I have tried to read text from image of receipt using pytesseract. But a result text have a lot weird characters and it really looks awful. There is my code which i used to manipulate image:
import sys
from PIL import Image
import cv2 as cv
import numpy as np
import pytesseract
def manipulate_image(img):
img = cv.cvtColor(img, cv.COLOR_BGR2GRAY)

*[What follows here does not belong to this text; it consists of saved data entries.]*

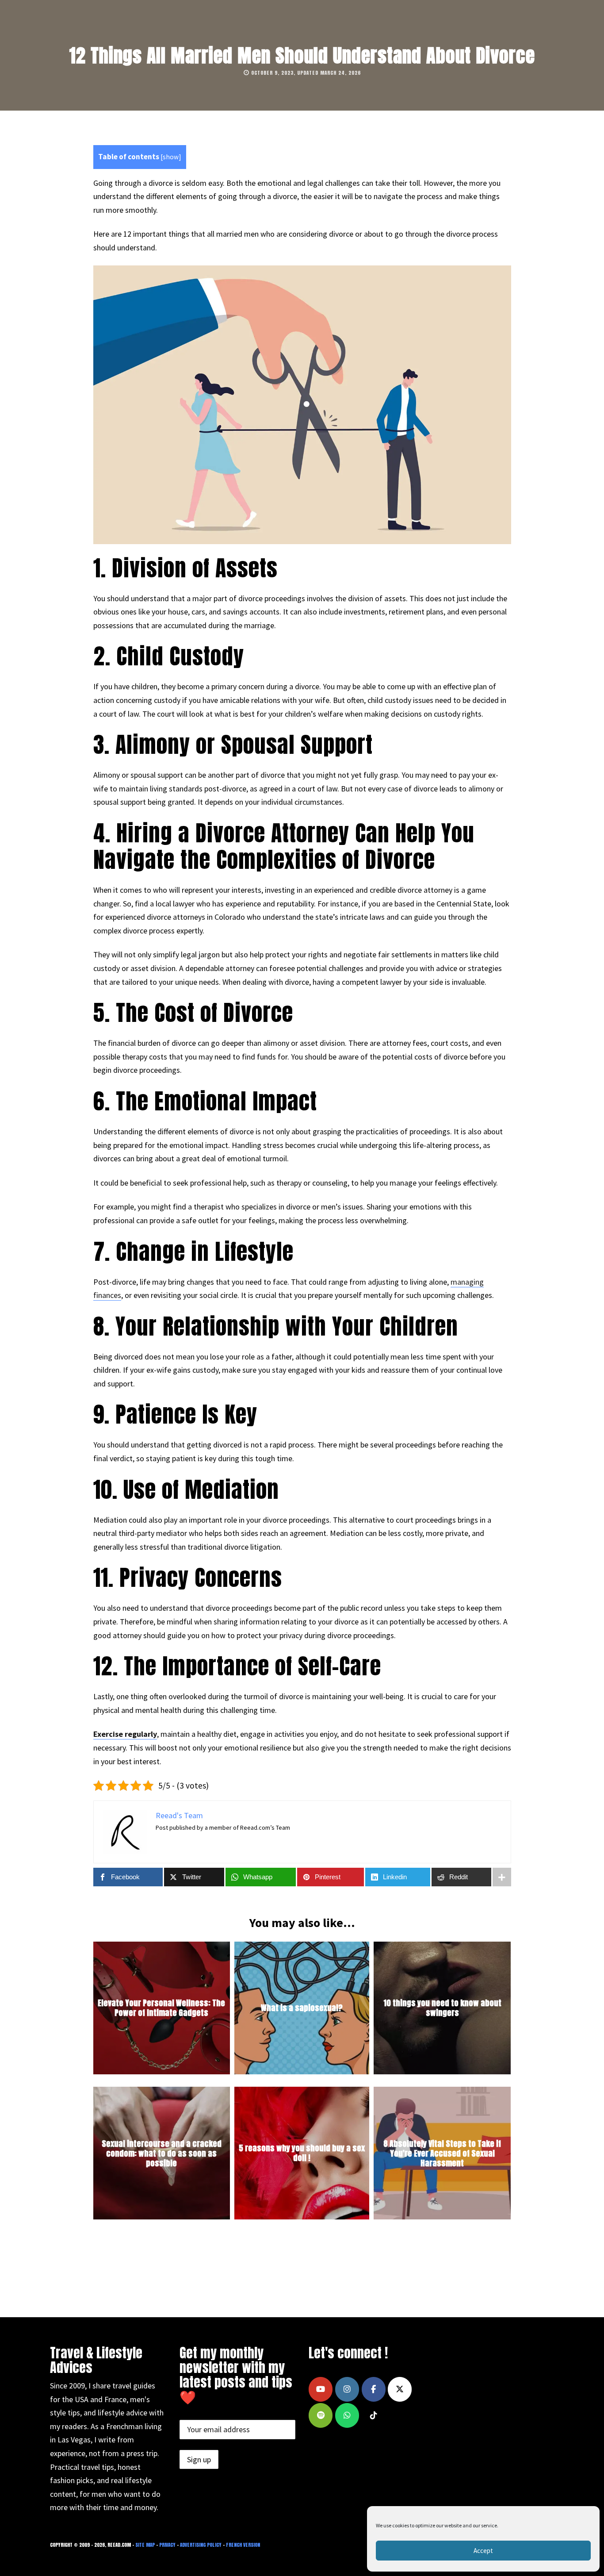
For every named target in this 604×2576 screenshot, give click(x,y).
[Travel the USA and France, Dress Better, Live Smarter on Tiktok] (374, 2415)
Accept (483, 2550)
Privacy (167, 2545)
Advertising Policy (201, 2545)
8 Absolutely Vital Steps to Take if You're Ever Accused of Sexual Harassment (442, 2153)
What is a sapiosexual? (302, 2008)
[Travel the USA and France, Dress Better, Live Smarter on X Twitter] (400, 2389)
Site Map (145, 2545)
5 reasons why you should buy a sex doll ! (302, 2153)
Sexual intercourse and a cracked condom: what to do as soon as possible (162, 2153)
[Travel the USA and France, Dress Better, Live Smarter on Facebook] (374, 2389)
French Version (243, 2545)
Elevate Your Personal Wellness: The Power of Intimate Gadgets (161, 2008)
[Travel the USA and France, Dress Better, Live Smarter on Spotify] (321, 2415)
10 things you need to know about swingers (442, 2008)
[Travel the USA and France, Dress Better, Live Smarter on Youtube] (321, 2389)
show (171, 157)
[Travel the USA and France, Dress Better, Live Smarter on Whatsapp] (347, 2415)
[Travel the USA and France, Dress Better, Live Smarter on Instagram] (347, 2389)
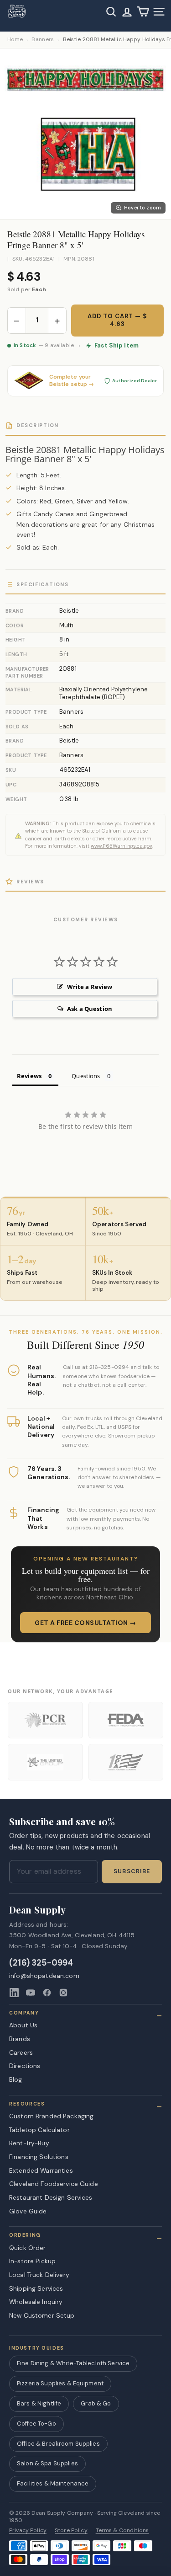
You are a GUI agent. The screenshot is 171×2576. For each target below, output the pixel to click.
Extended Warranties (41, 2170)
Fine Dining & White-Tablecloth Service (73, 2363)
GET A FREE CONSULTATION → (85, 1623)
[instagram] (63, 1993)
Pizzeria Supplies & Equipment (60, 2383)
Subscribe (132, 1871)
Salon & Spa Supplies (47, 2463)
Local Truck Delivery (39, 2275)
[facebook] (47, 1993)
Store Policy (71, 2530)
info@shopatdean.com (44, 1976)
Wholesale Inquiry (35, 2302)
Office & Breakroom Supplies (58, 2444)
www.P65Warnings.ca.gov (121, 846)
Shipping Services (36, 2288)
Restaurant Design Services (51, 2197)
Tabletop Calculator (39, 2130)
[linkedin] (14, 1993)
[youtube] (31, 1993)
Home (15, 39)
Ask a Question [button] (89, 1009)
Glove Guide (28, 2211)
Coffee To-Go (36, 2423)
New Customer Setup (42, 2315)
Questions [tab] (86, 1076)
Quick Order (27, 2248)
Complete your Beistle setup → (71, 381)
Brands (19, 2039)
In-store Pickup (32, 2261)
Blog (15, 2079)
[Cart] (143, 12)
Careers (21, 2052)
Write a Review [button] (90, 987)
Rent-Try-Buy (29, 2143)
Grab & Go (96, 2403)
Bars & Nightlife (39, 2403)
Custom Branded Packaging (51, 2116)
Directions (24, 2066)
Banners (42, 39)
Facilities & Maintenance (52, 2483)
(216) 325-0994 (41, 1963)
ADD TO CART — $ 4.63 (117, 320)
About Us (23, 2025)
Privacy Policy (28, 2530)
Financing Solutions (38, 2157)
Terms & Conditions (122, 2530)
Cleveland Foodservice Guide (53, 2184)
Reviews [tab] (29, 1076)
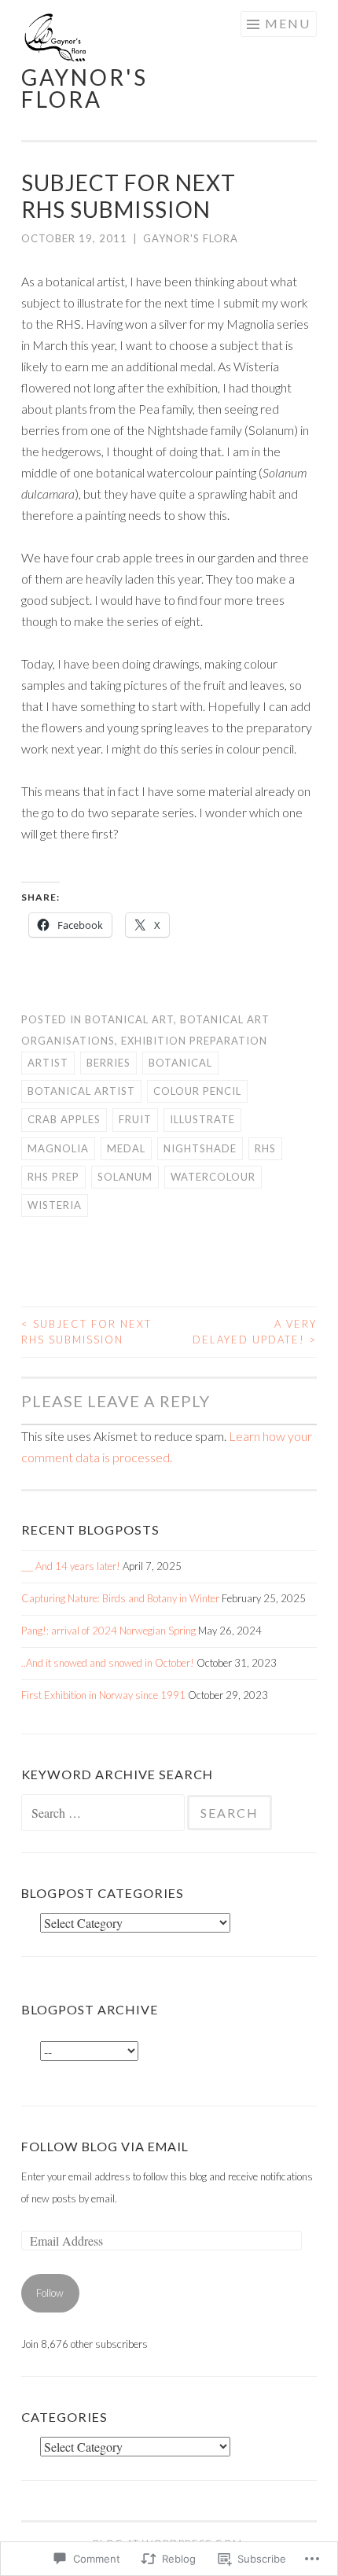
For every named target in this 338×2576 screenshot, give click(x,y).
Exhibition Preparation (194, 1040)
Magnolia (58, 1148)
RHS (265, 1148)
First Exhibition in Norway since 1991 (103, 1695)
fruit (135, 1119)
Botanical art (129, 1019)
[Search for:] (104, 1814)
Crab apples (64, 1119)
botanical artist (81, 1091)
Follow (50, 2293)
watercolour (213, 1176)
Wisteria (55, 1205)
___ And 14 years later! (70, 1566)
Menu (287, 23)
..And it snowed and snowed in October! (107, 1663)
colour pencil (197, 1091)
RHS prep (53, 1176)
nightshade (200, 1148)
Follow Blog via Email (105, 2146)
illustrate (202, 1119)
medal (126, 1148)
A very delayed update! (255, 1331)
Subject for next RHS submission (86, 1331)
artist (48, 1062)
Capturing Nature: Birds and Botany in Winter (120, 1598)
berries (108, 1062)
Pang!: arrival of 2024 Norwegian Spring (108, 1630)
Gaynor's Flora (190, 238)
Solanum (124, 1176)
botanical (180, 1062)
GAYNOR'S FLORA (84, 88)
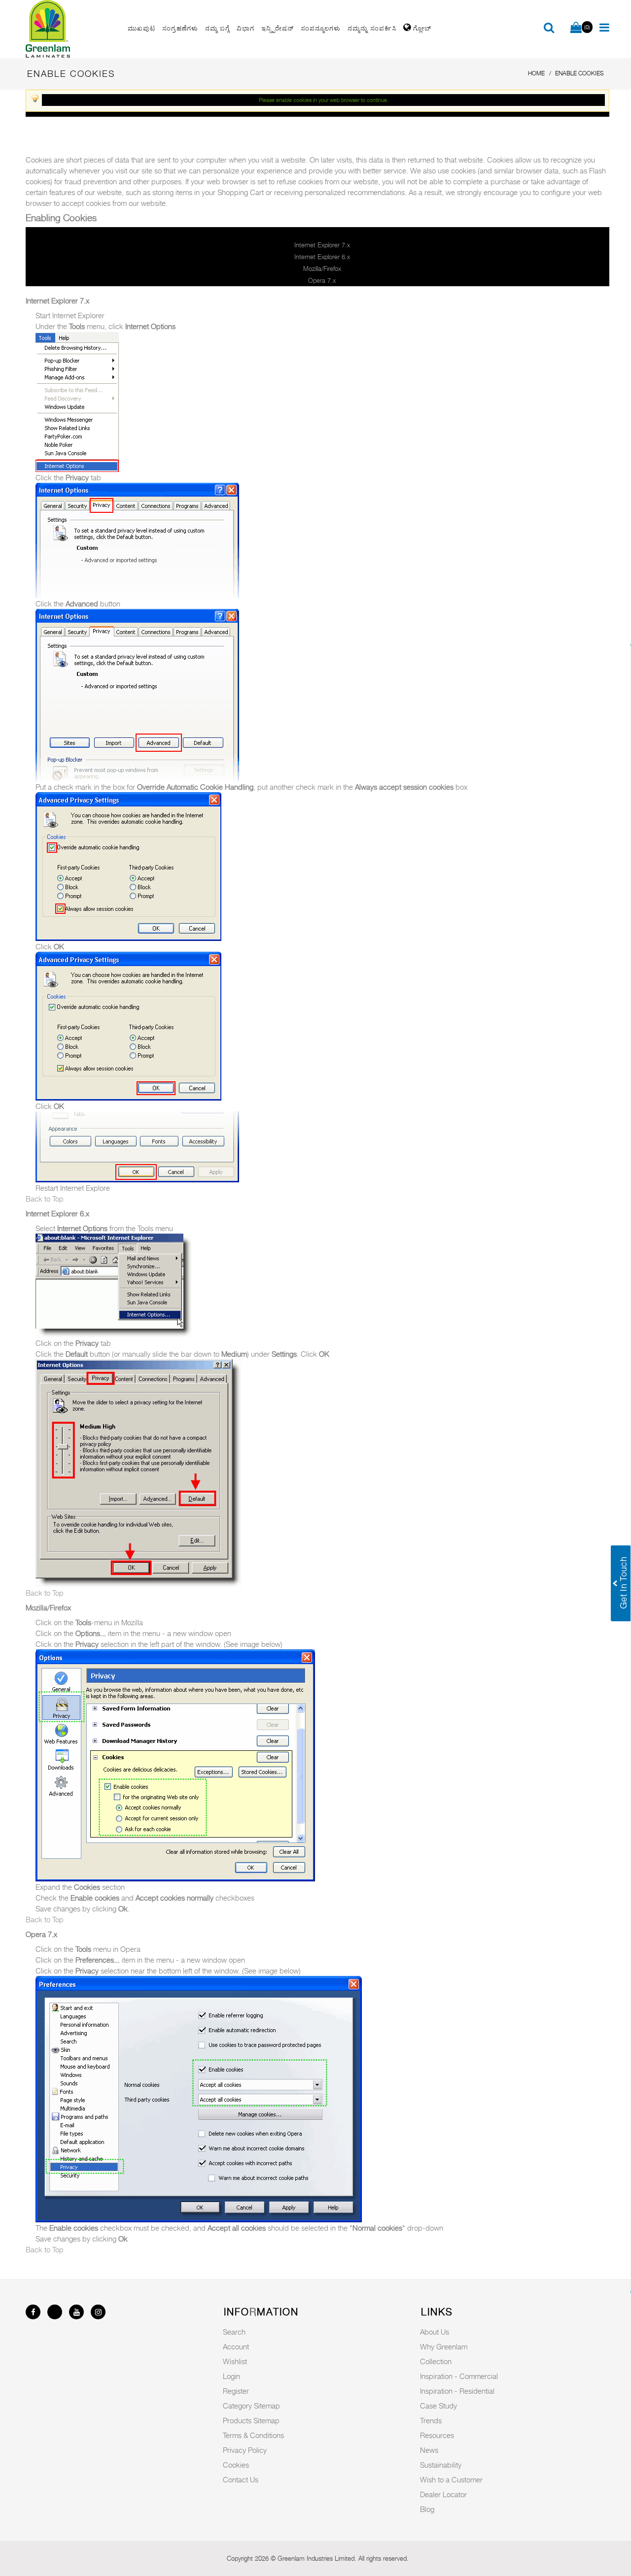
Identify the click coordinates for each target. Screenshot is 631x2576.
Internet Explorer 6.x (322, 257)
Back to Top (45, 1198)
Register (236, 2390)
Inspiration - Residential (457, 2390)
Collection (436, 2361)
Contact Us (240, 2479)
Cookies (236, 2464)
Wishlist (235, 2361)
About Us (434, 2331)
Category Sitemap (251, 2405)
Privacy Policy (245, 2449)
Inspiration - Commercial (459, 2376)
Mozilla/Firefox (322, 268)
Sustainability (440, 2464)
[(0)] (576, 28)
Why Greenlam (443, 2346)
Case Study (438, 2405)
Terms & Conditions (253, 2435)
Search (234, 2331)
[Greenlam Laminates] (71, 29)
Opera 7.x (322, 280)
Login (231, 2376)
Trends (431, 2420)
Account (236, 2346)
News (429, 2449)
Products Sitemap (251, 2420)
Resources (437, 2435)
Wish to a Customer (451, 2479)
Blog (427, 2509)
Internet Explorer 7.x (322, 245)
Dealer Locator (443, 2494)
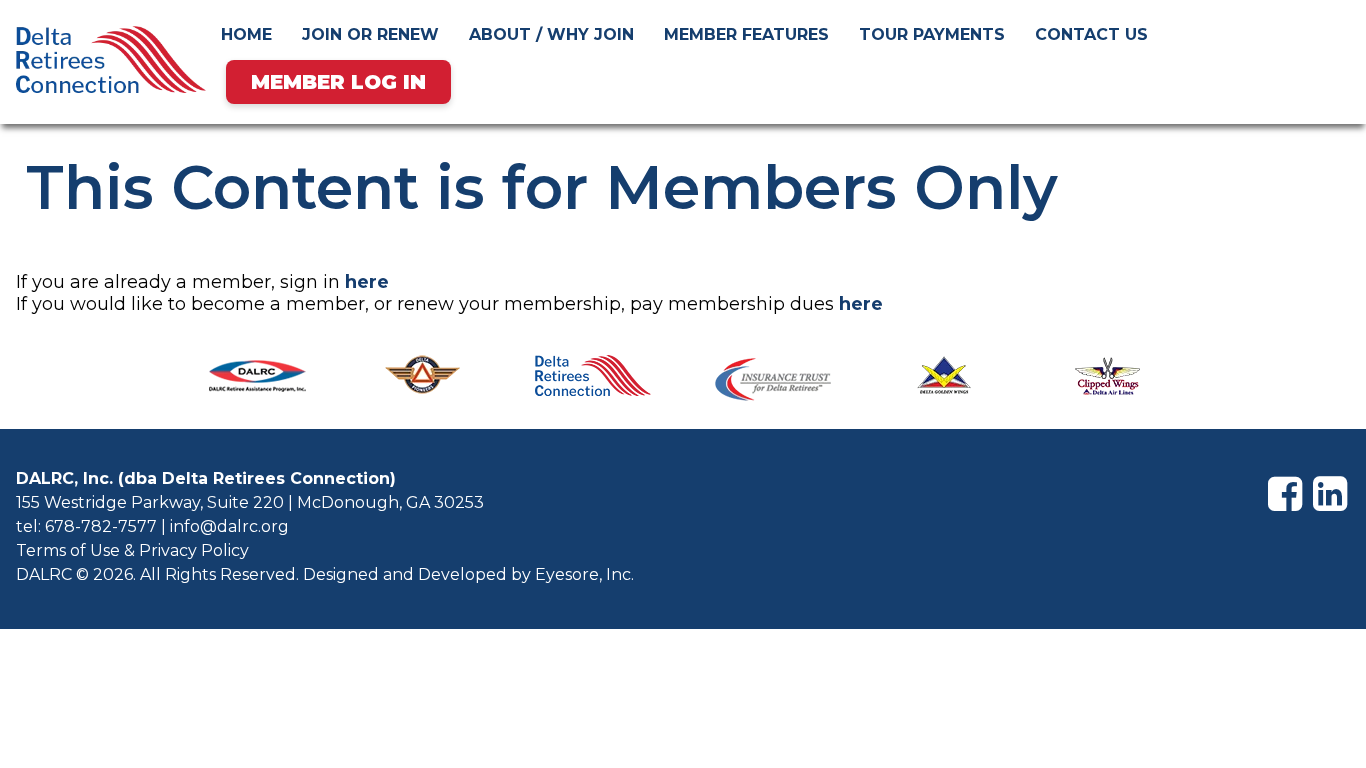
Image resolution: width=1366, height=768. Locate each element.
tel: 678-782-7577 (86, 526)
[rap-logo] (258, 382)
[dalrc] (593, 382)
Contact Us (1091, 34)
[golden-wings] (944, 382)
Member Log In (338, 82)
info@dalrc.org (229, 526)
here (367, 282)
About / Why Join (551, 34)
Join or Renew (370, 34)
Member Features (746, 34)
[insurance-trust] (773, 382)
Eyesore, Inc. (584, 574)
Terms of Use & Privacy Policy (132, 550)
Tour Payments (932, 34)
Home (246, 34)
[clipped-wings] (1108, 382)
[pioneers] (422, 382)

kernel = np.ones((1,1), dtype = "uint8")
img = cv.erode(img, kernel, iterations = 1)
img = cv.threshold(img, 0, 255,
cv.THRESH_BINARY | cv.THRESH_OTSU)[1]
img = cv.medianBlur(img, 3)
return img
if len(sys.argv) > 2:
print("Please provide only name of image.")
elif len(sys.argv) == 2:
img = cv.imread(sys.argv[1])
img = manipulate_image(img)
cv.imwrite("test.png", img)
text = pytesseract.image_to_string(img)
print text.encode('utf8')
else:
print("Please provide name of image.")
there is my test receipt image: https://i.stack.imgur.com/mKrls.jpg and there is output image after manupulate: https://i.stack.imgur.com/ep5sH.jpg and there is text result:
""'9vco4v‘l7
0 .Vt3t00N 00t300N BUNUUS
SKLEP PUU POPUGOH|
UL. JHGIELLUNSKA 25, 70-364 SZCZ[C|N
TEL. 91 4841-20-58
N|P: 955—150-21-B2
dn.19r03.05 Uydr.8534
PARAGON FISKALNY
CIHSTKH 17 0,3 ¥ 16,30 = 4.89 B
Sp.0p.B 4,89 PTU B= 8,00% 0,35
Razem PTU 0,35
ZOP{HCUNU GUTUNKQ PLN
RESZTA PLN
0025/1373 H0103 0N|0 H.
15F H9HF[B9416} 13fl02D6k0[20D4334C
7?? BW 140
Any idea how to perform it in better way to get nicer results?